KAPATMA KARARI SORUSUNA YANIT
TÜSİAD Başkanı “Mücbir sebep” halinin kapsamını yeterli buluyor musunuz? Selektif sektörler belirlenerek, bunların dışındaki sektörler için daha geniş anlamda kısıtlayıcı önlemlere (kapatma vb) ihtiyaç olduğunu düşünür müsünüz?" sorusuna ise şu yanıtı verdi:
Salgının seyrine göre, bazı ülke örneklerinde de görüldüğü gibi, zorunlu iş alanları hariç çalışma hayatının ve sokağa çıkmanın kısıtlandığı tedbirlere ihtiyaç duyulabilir. New York, Londra, Kaliforniya gibi ekonominin kalbi bölgelerde bu durumun var olduğunu görebiliyoruz. Keza İtalya’nın tamamı, Hindistan’ın yine tamamında belli sektörler haricinde ekonomi durdu. Türkiye’nin de böyle bir senaryoya mutlaka hazırlıklı olması lazım.
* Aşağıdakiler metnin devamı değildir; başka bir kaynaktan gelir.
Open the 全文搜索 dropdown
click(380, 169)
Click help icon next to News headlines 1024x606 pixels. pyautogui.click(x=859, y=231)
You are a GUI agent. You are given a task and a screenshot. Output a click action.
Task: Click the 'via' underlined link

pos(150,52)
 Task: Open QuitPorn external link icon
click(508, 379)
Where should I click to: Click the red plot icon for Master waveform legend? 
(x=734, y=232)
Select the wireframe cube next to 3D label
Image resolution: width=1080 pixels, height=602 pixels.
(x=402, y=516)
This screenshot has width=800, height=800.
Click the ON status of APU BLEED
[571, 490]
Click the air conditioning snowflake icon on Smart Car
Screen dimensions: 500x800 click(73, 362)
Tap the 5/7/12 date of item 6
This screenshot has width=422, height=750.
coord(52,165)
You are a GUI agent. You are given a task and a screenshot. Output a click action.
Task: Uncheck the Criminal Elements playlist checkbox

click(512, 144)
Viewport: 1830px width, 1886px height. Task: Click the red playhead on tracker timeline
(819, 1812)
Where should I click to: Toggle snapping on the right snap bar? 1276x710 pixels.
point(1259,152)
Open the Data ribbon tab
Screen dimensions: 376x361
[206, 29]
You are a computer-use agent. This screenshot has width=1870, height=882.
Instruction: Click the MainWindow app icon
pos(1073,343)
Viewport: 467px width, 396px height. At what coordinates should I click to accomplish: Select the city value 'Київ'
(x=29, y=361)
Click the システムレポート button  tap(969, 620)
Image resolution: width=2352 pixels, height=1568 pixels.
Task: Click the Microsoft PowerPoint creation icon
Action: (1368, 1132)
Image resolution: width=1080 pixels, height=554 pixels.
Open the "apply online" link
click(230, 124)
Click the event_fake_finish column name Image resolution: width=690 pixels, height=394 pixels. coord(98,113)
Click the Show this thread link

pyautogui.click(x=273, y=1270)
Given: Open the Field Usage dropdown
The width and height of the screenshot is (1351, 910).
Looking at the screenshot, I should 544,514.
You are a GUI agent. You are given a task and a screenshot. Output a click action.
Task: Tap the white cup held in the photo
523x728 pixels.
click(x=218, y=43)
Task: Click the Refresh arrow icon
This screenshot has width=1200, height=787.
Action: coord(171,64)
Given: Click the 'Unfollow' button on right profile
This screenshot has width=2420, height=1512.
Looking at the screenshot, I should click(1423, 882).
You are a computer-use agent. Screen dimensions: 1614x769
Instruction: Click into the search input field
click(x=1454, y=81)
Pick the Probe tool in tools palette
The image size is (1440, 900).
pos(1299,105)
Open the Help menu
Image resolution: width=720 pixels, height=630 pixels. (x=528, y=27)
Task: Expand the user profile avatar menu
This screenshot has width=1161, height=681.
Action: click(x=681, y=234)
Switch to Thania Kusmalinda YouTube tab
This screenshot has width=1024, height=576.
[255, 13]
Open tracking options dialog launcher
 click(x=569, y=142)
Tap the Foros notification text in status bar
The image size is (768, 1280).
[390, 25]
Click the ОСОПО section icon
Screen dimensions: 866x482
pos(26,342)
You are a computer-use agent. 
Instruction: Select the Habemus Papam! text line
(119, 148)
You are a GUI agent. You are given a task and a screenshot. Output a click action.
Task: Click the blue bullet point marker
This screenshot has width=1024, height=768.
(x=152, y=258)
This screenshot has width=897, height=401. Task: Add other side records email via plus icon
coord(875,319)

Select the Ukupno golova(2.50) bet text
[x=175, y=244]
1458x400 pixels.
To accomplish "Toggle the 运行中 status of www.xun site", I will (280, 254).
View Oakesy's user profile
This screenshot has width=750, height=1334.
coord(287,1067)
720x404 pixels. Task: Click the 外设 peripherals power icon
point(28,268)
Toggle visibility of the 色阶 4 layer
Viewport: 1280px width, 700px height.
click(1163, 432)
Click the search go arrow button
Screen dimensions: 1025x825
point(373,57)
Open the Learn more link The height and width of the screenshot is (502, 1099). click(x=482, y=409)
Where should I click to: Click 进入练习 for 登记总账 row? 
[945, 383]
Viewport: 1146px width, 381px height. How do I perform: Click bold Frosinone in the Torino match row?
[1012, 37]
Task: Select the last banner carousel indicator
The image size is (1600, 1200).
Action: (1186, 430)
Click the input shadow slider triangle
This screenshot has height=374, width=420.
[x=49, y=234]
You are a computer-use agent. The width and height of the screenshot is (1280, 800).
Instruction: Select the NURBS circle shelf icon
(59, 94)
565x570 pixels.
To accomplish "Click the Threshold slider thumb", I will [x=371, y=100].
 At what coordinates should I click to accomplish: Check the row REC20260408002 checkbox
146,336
Bu sınırlamaya tabi olmayacak iş alanı ve kişilerin, ekonominin çarklarının dönmesine imkan sağlayacak şekilde kamu ve iş dünyasının istişarelerinin sonucunda tespit edilmesi de önemli. Salgının seyri her gün değiştiği için aldığımız önlemlerin yeterli olup olmadığından hiçbir zaman tamamen emin olmamız mümkün değil. Sağlık sistemine yük bindirmeyecek, vahim bir insani tablonun ortaya çıkmasını engelleyecek her tedbiri destekliyoruz.
Elbette bu durumda ekonomiye de daha ciddi destekler verilmesi gerekecektir ve kısa vadede maliyeti artıracaktır. Bu maliyetin hangi kaynaklardan karşılanacağı çok tartışmalı olsa da halen kamu borcu oldukça düşük bir ülkeyiz. Riskler ne kadar büyük olsa da mali disiplin ile insan hayatı arasında bir seçim yapılacağı noktada elbette bu seçim insan hayatı yönünde olmalıdır. Ayrıca bu tedbirler belki Çin’de olduğu gibi normale dönmeyi hızlandırıcı bir rol de oynayabilir. Bu durumda ekonomik maliyet de aslında daha zamana yayılan bir maliyete kıyasla düşük bile olabilir. Mücbir sebep kapsamı belirlenirken bir sektörde ne kadar üretim kaybı olduğu da dikkate alınmalı. Ayrıca bu sektörlerin tedarik zincirlerinin de bu karardan etkileneceği unutulmamalı."